Fig. 2.

mdt-15 inactivation alters membrane lipid composition and induces the UPR^ER. (A) Bar graphs represent the average fold change of xbp-1, spliced xpb-1 (xbp-1s), and hsp-4 mRNA levels in control(RNAi) and mdt-15(RNAi) worms (P = 0.098, 0.049, and 0.00049, respectively) (Left), WT and mdt-15(tm2182) worms (P = 0.19, 0.063, and 0.0064, respectively) (Center), or control(RNAi) worms treated with DMSO, 5 µg/mL tunicamycin (Tm 5; P = 0.16, 0.13, 0.04, respectively) or 10 µg/mL tunicamycin (Tm 10; P = 0.31, 0.18, 0.03, respectively) (Right). n = 3 for all experiments; error bars represent SEM; *P < 0.05 (two-tailed Student t test). (B) Micrographs depict control(RNAi) and mdt-15(RNAi) worms or WT and mdt-15(tm2182) worms expressing the hsp-4p::GFP transcriptional reporter; one of four independent experiments is shown. (C) Immunoblots depict the levels of phospho-Ser51 eIF2α (P-eIF2α) and actin protein levels in control(RNAi), mdt-15(RNAi), WT, and mdt-15(tm2182) worms.
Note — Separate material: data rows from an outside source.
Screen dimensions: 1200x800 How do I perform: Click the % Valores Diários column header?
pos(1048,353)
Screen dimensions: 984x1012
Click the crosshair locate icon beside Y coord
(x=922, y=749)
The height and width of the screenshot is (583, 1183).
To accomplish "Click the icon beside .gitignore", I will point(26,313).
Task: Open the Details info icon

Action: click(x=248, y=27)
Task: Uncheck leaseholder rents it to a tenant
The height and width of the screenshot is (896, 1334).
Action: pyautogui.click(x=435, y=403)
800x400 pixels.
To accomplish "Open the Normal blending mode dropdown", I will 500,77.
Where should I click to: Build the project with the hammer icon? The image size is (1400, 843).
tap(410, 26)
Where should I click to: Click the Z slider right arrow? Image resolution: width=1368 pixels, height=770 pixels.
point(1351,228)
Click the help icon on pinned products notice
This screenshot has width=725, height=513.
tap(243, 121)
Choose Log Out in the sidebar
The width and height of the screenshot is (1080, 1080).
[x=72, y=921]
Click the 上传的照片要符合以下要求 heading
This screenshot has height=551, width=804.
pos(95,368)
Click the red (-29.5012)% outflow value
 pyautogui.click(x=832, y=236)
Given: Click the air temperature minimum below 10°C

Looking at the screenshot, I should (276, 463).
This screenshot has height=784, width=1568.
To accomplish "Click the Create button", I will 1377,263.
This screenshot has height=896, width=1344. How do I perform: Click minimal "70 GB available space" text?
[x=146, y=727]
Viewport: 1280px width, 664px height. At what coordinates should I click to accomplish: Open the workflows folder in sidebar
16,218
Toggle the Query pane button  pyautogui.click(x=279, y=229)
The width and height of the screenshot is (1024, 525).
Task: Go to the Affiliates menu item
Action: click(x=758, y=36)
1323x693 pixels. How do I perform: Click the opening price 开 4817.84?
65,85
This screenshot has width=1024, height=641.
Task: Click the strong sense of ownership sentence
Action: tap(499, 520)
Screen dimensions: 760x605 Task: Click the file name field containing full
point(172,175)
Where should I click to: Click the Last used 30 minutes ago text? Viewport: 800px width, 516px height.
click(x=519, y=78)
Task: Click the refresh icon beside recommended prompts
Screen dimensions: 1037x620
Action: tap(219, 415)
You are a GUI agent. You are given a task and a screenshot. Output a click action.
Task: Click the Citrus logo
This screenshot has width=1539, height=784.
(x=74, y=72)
The numbers represent the intensity of the P-eIF2α bands relative to corresponding actin bands. One of four independent experiments is shown. (D) Micrographs show control(RNAi) and mdt-15(RNAi) worms or WT and mdt-15(tm2182) worms expressing the hsp-4p::GFP transcriptional reporter grown without dietary supplements (no supplement), with 300 μM C18:1n-9 (oleate), with 150 μM C18:2 and 150 μM C20:5 (PUFAs), or with 150 μM C18:1n-9 and 300 μM PUFAs (O+PUFAs). (E) Bars represent the relative abundance of individual FAs in PC. (F) Bars represent the average levels of individual lipid species relative to total PLs. For E and F, lipids were extracted from L4-stage control(RNAi) or mdt-15(RNAi) worms raised in the absence or presence of dietary unsaturated FAs (UFAs; C18:1n-9, C18:2, and C20:5). n = 3; error bars represent SEM; *P < 0.05 as determined by two-tailed Student t test. For P values, see Tables S1–S3.